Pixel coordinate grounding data
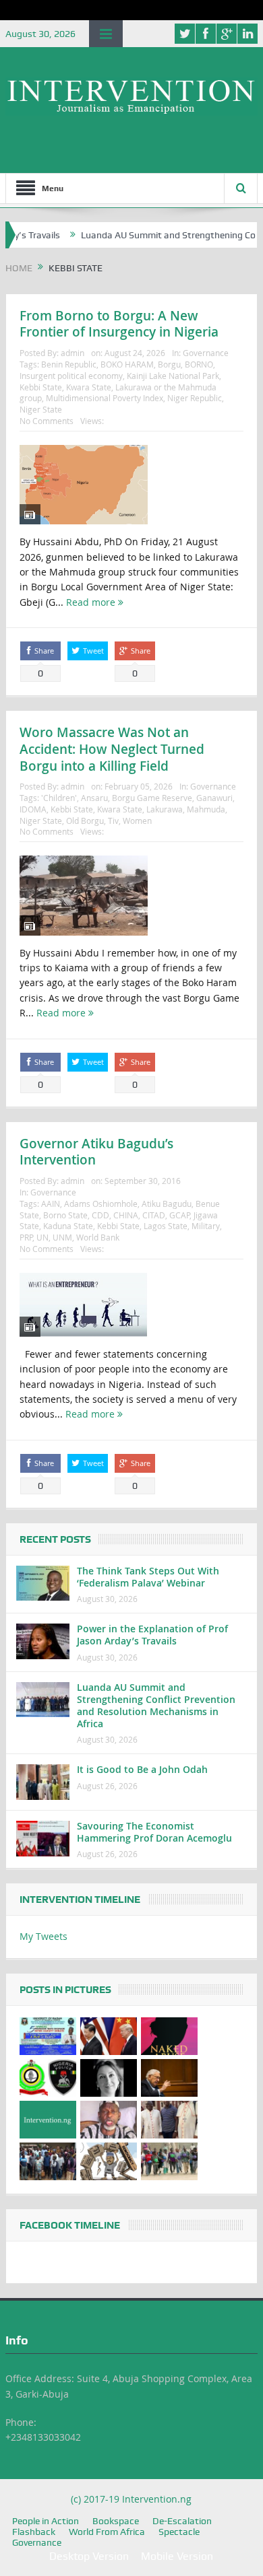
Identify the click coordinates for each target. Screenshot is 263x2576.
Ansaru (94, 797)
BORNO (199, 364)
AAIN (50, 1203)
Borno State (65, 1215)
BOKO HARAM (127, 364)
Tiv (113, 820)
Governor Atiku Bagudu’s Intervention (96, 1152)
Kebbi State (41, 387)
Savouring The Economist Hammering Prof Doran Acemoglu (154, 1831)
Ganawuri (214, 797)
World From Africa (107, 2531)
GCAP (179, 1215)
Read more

*Task*:
Beginning at the line that holds "BOKO HARAM (127, 364)", reproduce the lines exactly up to and including the final line of the entries.

*Solution for this task*:
BOKO HARAM (127, 364)
Tiv (113, 820)
Governor Atiku Bagudu’s Intervention (96, 1152)
Kebbi State (41, 387)
Savouring The Economist Hammering Prof Doran Acemoglu (154, 1831)
Ganawuri (214, 797)
World From Africa (107, 2531)
GCAP (179, 1215)
Read more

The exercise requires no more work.